If you know your Bible, you know that is only the beginning of the story, but it was certainly the end of it for that second young prophet. Here is the hard lesson we all must learn: serving God is NOT for wimps. Sometimes God asks for difficult things. Sometimes they seem impossible. But God expects the impossible from us—the things you cannot do alone, He will help you with.
First century Christians understood this. Many of them converted knowing they might be thrown into prison or even the arena within a week. And us? We want promises of health and wealth. We demand a life where no one contracts a serious illness, where our homes never blow away in hurricanes or tornadoes, where jobs are never lost, accidents never happen, and babies never die. We want the reward now—the perfect life in the perfect place. Then we will consider serving God.
It doesn’t work that way and it never has. This prophet could not believe that God would ask him to strike his fellow prophet. “Why God would never…” you can hear him thinking just as so many say today. He found out there was something a whole lot worse when he didn’t have the gumption to do as he was told.
I have a feeling that a whole lot of people are going to meet the same lion he did.
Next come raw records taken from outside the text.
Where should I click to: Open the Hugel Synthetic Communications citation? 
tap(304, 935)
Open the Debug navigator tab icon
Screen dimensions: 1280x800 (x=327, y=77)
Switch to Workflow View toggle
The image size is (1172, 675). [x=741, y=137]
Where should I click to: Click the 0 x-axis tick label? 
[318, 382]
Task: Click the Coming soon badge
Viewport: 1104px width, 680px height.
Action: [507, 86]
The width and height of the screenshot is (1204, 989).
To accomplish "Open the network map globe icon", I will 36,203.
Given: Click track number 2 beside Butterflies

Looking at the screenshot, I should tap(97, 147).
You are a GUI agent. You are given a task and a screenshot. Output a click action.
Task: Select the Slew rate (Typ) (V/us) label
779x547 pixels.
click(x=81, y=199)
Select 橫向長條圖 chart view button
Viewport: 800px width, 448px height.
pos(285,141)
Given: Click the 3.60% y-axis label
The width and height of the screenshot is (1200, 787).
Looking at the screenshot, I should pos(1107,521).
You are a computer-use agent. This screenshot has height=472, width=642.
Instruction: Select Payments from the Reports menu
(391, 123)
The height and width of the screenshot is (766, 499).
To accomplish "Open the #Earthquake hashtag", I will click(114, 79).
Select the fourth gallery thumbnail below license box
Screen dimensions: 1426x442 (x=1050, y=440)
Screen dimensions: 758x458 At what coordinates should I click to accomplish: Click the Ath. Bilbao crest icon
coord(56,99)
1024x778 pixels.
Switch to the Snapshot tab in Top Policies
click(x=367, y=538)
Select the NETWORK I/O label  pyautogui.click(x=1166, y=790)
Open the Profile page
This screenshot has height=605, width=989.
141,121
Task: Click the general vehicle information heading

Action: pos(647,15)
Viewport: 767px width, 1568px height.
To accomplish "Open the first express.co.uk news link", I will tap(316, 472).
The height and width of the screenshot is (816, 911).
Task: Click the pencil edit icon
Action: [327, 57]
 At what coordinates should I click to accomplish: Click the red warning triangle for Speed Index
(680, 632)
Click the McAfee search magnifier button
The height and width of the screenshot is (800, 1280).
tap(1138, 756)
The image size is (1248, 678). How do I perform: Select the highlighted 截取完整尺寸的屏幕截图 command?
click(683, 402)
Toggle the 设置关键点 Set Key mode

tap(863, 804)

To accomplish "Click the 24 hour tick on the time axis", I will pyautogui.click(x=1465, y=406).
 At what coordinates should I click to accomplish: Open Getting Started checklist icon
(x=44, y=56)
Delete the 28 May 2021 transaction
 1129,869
As they were going along the road, someone said to him, “I will follow you wherever you go.” And Jesus said to him, “Foxes have holes, and birds of the air have nests, but the Son of Man has nowhere to lay his head.” To another he said, “Follow me.” But he said, “Lord, let me first go and bury my father.” And Jesus said to him, “Leave the dead to bury their own dead. But as for you, go and proclaim the kingdom of God.” Yet another said, “I will follow you, Lord, but let me first say farewell to those at my home.” Jesus said to him, “No one who puts his hand to the plow and looks back is fit for the kingdom of God,” Luke 9:57-62.